Vista Equity Partners, to pick an example, recently made news by describing the process by which it picks up software companies, strips out costs, and fires up growth to drive its own returns. The firm views software companies as fungible.

And Vista Equity isn’t alone in thinking that software companies are investments that are repeatably winnable.

Insight Venture Partners announced today that it has a new $6.3 billion fund. The venture shop has grown its fund sizes and investing purview over time. Per the Wall Street Journal’s coverage of the new capital vehicle, Insight can now invest all around the startup lifecycle:

More recently, Insight increasingly has used its technology expertise to fund both businesses looking for venture-capital backing as well as buyout and take-private transactions typically requiring more capital.

Insight Venture Partner’s new fund can invest across the lifecycle of software companies. That gives it enormous range.1

Returns

But even with its wide mandate, it’s easy to wonder if there are enough potential on-theme investments in the market for Insight to manage a good rate of return for its enormous new fund.

Other venture players are flush with capital, and there are even-larger vehicles in the market that can scoop up deals and raise prices—competition is fierce and Insight has to find a host of companies to invest into if it wants to fully deploy its new fund.

Can the firm find enough profitable investments for its new fund to generate strong returns?

I asked that question on Twitter and ended up picking up some notes from well-known venture capitalist and general SaaS guru Jason Lemkin that are worth sharing. (The SF Chronicle’s Owen Thomas and Forbes’ Alex Konrad helped out as well).

### Data block
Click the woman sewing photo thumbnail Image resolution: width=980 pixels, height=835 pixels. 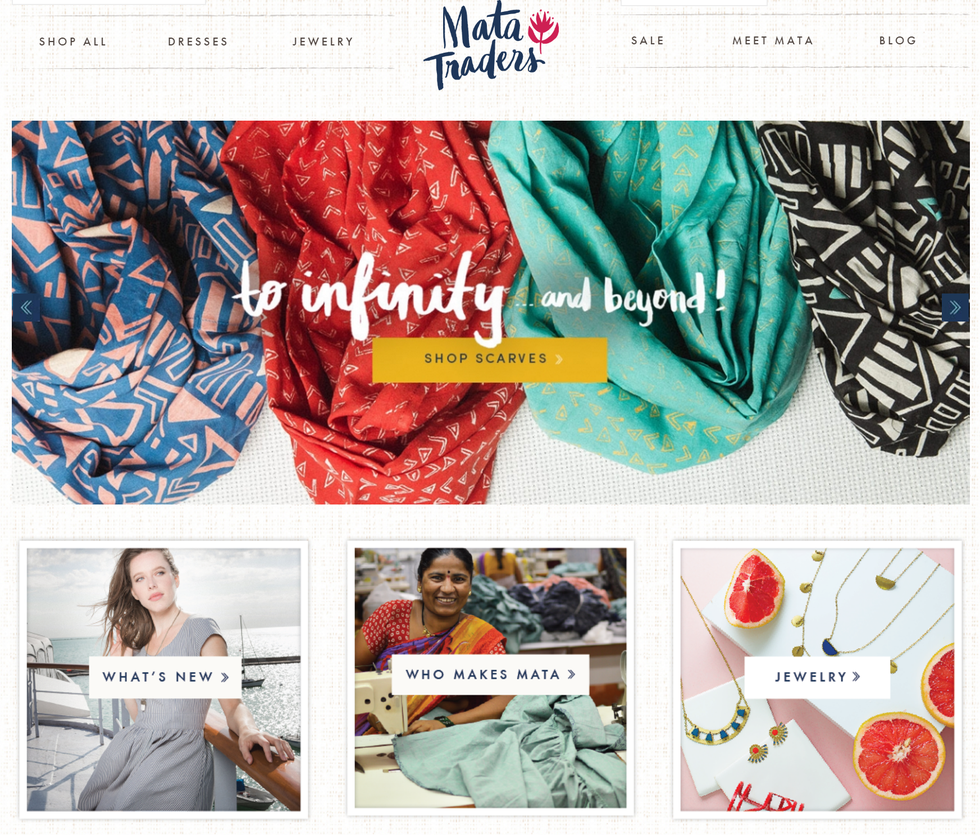(491, 678)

### Problem description
Retype the passage on software investment funds in full, word for word. The data has no connection to the passage on software investment funds.

### Reply
Vista Equity Partners, to pick an example, recently made news by describing the process by which it picks up software companies, strips out costs, and fires up growth to drive its own returns. The firm views software companies as fungible.

And Vista Equity isn’t alone in thinking that software companies are investments that are repeatably winnable.

Insight Venture Partners announced today that it has a new $6.3 billion fund. The venture shop has grown its fund sizes and investing purview over time. Per the Wall Street Journal’s coverage of the new capital vehicle, Insight can now invest all around the startup lifecycle:

More recently, Insight increasingly has used its technology expertise to fund both businesses looking for venture-capital backing as well as buyout and take-private transactions typically requiring more capital.

Insight Venture Partner’s new fund can invest across the lifecycle of software companies. That gives it enormous range.1

Returns

But even with its wide mandate, it’s easy to wonder if there are enough potential on-theme investments in the market for Insight to manage a good rate of return for its enormous new fund.

Other venture players are flush with capital, and there are even-larger vehicles in the market that can scoop up deals and raise prices—competition is fierce and Insight has to find a host of companies to invest into if it wants to fully deploy its new fund.

Can the firm find enough profitable investments for its new fund to generate strong returns?

I asked that question on Twitter and ended up picking up some notes from well-known venture capitalist and general SaaS guru Jason Lemkin that are worth sharing. (The SF Chronicle’s Owen Thomas and Forbes’ Alex Konrad helped out as well).